Brixton lies within the Anglican Diocese of Southwark. The grade II* listed St Matthew's Church, located on Brixton Green, was built in 1822 by the architect C. F. Porden in the Greek Revival style. It is one of the "Waterloo churches" built to celebrate Britain's victory at the Battle of Waterloo.
St. Saviour's Church was a location filming site of Alfred Hitchcock's The Man Who Knew Too Much in 1955, identified in the film as Ambrose Chapel.

The 1868 parish church of St Jude, located on Dulwich Road, was designed by the architect John Kirk of Woolwich. It closed in 1975, and the parish merged with St Matthew's. The church building is today used as business premises by a publishing company.

Christ Church on Brixton Road is an Art Nouveau and Byzantine-style Grade II* listed building built in 1902 by Beresford Pite, and St Paul's church on Ferndale Road was originally built in 1958 as a Seventh-day Adventist church by John Soper.

Corpus Christi Church in Brixton comes under the remit of the Roman Catholic Archdiocese of Southwark.

===Brixton Mosque===

The Masjid ibn Taymeeyah, or Brixton Mosque and Islamic Cultural Centre, is located in Gresham Road, close to Brixton Police Station. The mosque has facilities for both men and women and space for 400 worshippers during prayer. Opened in 1990, it is one of the oldest mosques in south London. The mosque provides religious, social and financial support to its members.

The mosque made international headlines when it was reported that Richard Reid, the so-called "shoe bomber", had attended the mosque. Abdul Haqq Baker, chairman of Brixton Mosque, told the BBC that Reid came to the mosque to learn about Islam but soon fell in with what he called "more extreme elements". Zacarias Moussaoui, who was convicted of conspiring to kill citizens of the US as part of 11 September 2001, terrorist attacks, made his initial steps into radical indoctrination in Brixton Mosque, where he met Reid, though he was expelled from the mosque after he turned up wearing combat fatigues and a backpack, and pressured the cleric to give him information on joining the jihad. Abdullah el-Faisal, a radical Muslim cleric who preached in the UK until imprisoned for stirring up hatred and later deported to Jamaica in 2007, was associated with the Brixton Mosque and began preaching to crowds of up to 500 people, but was ousted by its Salafi administration in 1993. Afterward, he gave a lecture he called The Devil's Deception of the Saudi Salafis, scorning the Salafi Muslims (especially the members of the Brixton Mosque), calling them hypocrites and apostates (takfir).

===Brixton Synagogue===
Brixton Synagogue at 49 Effra Road opened in 1913 and closed in 1986, with the congregation then amalgamating with the nearby Streatham Synagogue. The front of the building still exists.

==Governance==

Brixton lies within the parliamentary constituencies of Clapham and Brixton Hill and Dulwich and West Norwood. Since the last boundary changes in 2022, Brixton town centre has been divided between four wards of Lambeth Council.

- Brixton Acre Lane
- Brixton North
- Brixton Rush Common
- Brixton Windrush

The area east and southeast of central Brixton and including Brockwell Park is in the Herne Hill and Loughborough Junction ward.

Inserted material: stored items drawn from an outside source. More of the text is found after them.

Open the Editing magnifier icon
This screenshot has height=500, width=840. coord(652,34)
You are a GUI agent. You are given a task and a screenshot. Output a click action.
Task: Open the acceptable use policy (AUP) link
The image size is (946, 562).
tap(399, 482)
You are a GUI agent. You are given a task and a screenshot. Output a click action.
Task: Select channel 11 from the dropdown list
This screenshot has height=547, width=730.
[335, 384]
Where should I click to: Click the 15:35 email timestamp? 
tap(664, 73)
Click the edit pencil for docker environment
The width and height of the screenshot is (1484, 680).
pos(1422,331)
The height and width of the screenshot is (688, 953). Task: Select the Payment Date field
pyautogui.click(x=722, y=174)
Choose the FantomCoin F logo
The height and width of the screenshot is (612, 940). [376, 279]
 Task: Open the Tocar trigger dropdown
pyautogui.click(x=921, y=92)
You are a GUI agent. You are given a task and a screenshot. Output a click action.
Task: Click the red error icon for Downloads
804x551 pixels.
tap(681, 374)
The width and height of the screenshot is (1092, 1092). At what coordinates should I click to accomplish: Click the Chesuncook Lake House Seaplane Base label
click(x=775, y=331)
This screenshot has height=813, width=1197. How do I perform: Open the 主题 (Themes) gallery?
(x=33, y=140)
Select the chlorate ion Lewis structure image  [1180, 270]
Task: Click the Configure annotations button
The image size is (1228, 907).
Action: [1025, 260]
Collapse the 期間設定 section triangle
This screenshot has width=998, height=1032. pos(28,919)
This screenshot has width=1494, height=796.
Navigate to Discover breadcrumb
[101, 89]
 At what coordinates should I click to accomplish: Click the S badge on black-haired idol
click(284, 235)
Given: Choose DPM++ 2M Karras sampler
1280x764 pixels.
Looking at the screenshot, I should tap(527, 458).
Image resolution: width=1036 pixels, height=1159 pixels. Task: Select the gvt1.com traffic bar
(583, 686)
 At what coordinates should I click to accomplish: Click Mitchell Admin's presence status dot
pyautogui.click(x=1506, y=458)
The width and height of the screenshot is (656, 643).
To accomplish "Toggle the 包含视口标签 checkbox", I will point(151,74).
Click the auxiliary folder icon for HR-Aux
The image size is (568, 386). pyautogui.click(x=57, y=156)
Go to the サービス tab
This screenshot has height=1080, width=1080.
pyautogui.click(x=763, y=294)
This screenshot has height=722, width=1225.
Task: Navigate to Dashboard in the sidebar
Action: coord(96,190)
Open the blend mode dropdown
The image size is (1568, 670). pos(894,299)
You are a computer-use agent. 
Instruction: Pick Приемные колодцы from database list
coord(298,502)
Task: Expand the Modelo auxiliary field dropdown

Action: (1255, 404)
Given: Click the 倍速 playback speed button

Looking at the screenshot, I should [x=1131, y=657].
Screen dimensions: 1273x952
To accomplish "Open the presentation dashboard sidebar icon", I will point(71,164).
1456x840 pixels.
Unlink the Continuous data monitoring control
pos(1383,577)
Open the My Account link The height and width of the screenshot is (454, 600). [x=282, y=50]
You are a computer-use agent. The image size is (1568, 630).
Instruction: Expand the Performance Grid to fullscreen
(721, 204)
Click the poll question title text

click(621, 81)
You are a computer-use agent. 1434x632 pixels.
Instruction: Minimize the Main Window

==Policing, drugs and crime==

===Operation Swamp===

Brixton was the centre of "Operation Swamp 81." Focused on reducing street crime, it made heavy use of the so-called sus law, which allowed police to stop and search individuals on the basis of a "suspicion" of wrongdoing. Plainclothes police officers were dispatched into Brixton, and in five days almost 1,000 people were stopped and searched. The local community was not consulted about the operation and tensions between the black community and the police on the streets of Brixton reached breaking point. Local residents complained that young, inexperienced police officers were provoking confrontation.

===Gang culture===

In 2003 The Independent reported that around 200 "hardcore Yardies" were based in Lambeth, some operating as members of "Firehouse Posse" or Brixton's "Kartel Crew". Yardies were historically associated with Jamaican immigrants and had a recognised stronghold in Brixton. Parts of Brixton were referred to as "Little Tivoli" after "Tivoli Gardens", a notorious "garrison community" in Jamaica ruled by gunmen. In 1999 a scandal broke over Metropolitan Police detectives allowing two known Jamaican Yardies to stay in Britain as an intelligence tool. Eaton Green, one of the Yardies, escaped bail in Jamaica in 1991 and settled in Brixton, dealing in crack cocaine. Three months later Green was arrested by a Brixton constable, Steve Barker, and became a paid informer. Green provided intelligence about Yardie activity for two years, continuing the use of firearms and the dealing of crack throughout this time.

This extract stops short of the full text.